La brecha digital continúa siendo un desafío en la ciudad de Santa Fe. Un relevamiento realizado entre estudiantes de escuelas secundarias para adultos del oeste santafesino reveló que apenas el 12% de los alumnos dispone de una computadora para estudiar, mientras que la gran mayoría utiliza únicamente teléfonos celulares o tablets para acceder a contenidos educativos.
El informe fue elaborado por el Centro de Estudios DEMOS y el Centro de Estudios en Educación y Comunicación de Paraná (Ceducom), a partir de una encuesta realizada a 254 estudiantes de Escuelas de Enseñanza Media para Adultos (EEMPA) de distintos barrios de la capital provincial.
Alta conectividad, pero escaso acceso a computadoras
Los resultados muestran una realidad compleja. Aunque el 95% de los encuestados accede a Internet a través de su teléfono celular y más del 75% cuenta con conexión en su hogar, el acceso a equipamiento tecnológico adecuado continúa siendo limitado.
Según el estudio, el 88% de los estudiantes utiliza exclusivamente celulares o tablets para conectarse, mientras que sólo uno de cada diez dispone de una computadora portátil o de escritorio para desarrollar actividades académicas, laborales o de formación profesional.
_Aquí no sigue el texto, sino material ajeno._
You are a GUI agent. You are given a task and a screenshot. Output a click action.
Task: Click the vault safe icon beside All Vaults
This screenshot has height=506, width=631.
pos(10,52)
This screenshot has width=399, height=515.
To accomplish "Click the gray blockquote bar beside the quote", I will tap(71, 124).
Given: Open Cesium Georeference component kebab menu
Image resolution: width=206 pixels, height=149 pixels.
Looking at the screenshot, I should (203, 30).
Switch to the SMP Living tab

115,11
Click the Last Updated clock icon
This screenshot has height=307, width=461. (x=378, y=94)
La inclusión digital va más allá de tener Internet
Los investigadores remarcan que la conectividad ya no es el único indicador para medir la inclusión digital. Actualmente, las diferencias también están vinculadas con la calidad de los dispositivos disponibles y las oportunidades reales de aprovechar las herramientas tecnológicas.
En el ámbito educativo, el 83% de los estudiantes realiza sus actividades escolares desde el celular, una situación que puede dificultar tareas que requieren programas específicos, producción de contenidos, capacitaciones virtuales o búsquedas laborales.
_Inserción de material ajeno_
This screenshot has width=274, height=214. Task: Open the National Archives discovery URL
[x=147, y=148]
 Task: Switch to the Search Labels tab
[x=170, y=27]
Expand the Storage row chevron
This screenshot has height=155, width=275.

El informe concluye que tener acceso a Internet no garantiza las mismas oportunidades para todos, especialmente cuando el equipamiento tecnológico resulta insuficiente.
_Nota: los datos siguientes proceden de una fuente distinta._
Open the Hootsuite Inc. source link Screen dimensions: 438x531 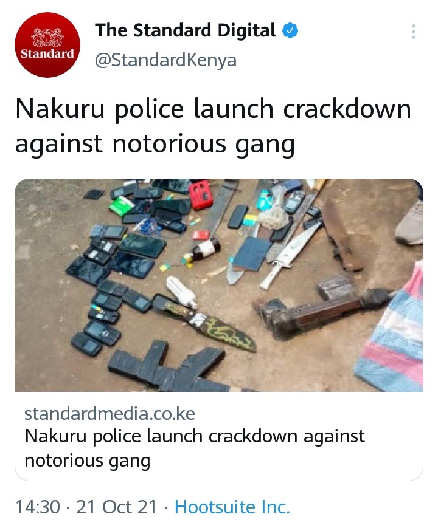pos(232,507)
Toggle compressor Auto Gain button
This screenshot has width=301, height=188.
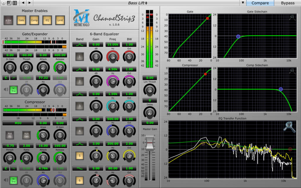point(26,135)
Redes sociales y mensajería, entre los usos más frecuentes
La investigación también analizó los hábitos digitales de los estudiantes adultos. Los principales usos de Internet están relacionados con la comunicación interpersonal.
Las actividades más habituales son los chats y las redes sociales, seguidas por las tareas escolares. En contraste, se observa un uso reducido de herramientas de inteligencia artificial, plataformas de capacitación virtual, comercio electrónico y trámites digitales.
Dentro del ámbito educativo, el 31% utiliza Internet principalmente para cumplir consignas escolares, mientras que el 28% lo emplea para comunicarse con docentes y compañeros.
Uno de los datos destacados del relevamiento es que ningún encuestado mencionó la búsqueda autónoma de información o materiales educativos como una práctica habitual, pese a que el 74% considera que el principal beneficio de Internet es el acceso a la información.
Conectividad limitada y dificultades en los hogares
El estudio también detectó diferencias significativas en la calidad del acceso a Internet. Si bien la conectividad móvil alcanza a casi todos los estudiantes, el 62,5% utiliza planes prepagos, una modalidad que suele presentar restricciones en el volumen de datos y en la estabilidad del servicio.
Además, uno de cada cinco alumnos vive en hogares con dificultades estructurales para acceder a Internet, una situación que impacta directamente en las oportunidades educativas y laborales.
Los autores sostienen que la brecha digital actual responde a tres factores fundamentales: la calidad de la conexión, la disponibilidad de dispositivos adecuados y las habilidades necesarias para utilizar las tecnologías de manera efectiva.
El rol de las políticas públicas para reducir la desigualdad digital
Leandro Suarez Aufranc, integrante de DEMOS, señaló que los resultados aportan información clave para diseñar estrategias de inclusión educativa y social.
«El acceso a Internet y a dispositivos tecnológicos que funcionen correctamente es fundamental para acceder a más y mejores oportunidades de trabajo y educación. Sin esas condiciones, resulta difícil impulsar el desarrollo social», expresó.
Por su parte, la directora del EEMPA N.º 1157, Elisabet Altamirano, destacó que el estudio permite visibilizar una problemática que suele permanecer oculta.
«Muchas veces se supone que todos los estudiantes tienen acceso a Internet o a dispositivos adecuados, pero los resultados muestran que esa realidad no siempre existe. Esto también nos invita a revisar nuestras prácticas de enseñanza», afirmó.
Los investigadores concluyen que reducir la brecha digital requiere políticas públicas integrales, orientadas no sólo a garantizar la conectividad, sino también el acceso a computadoras, la alfabetización digital y las herramientas necesarias para participar plenamente en la educación, el trabajo y la ciudadanía digital.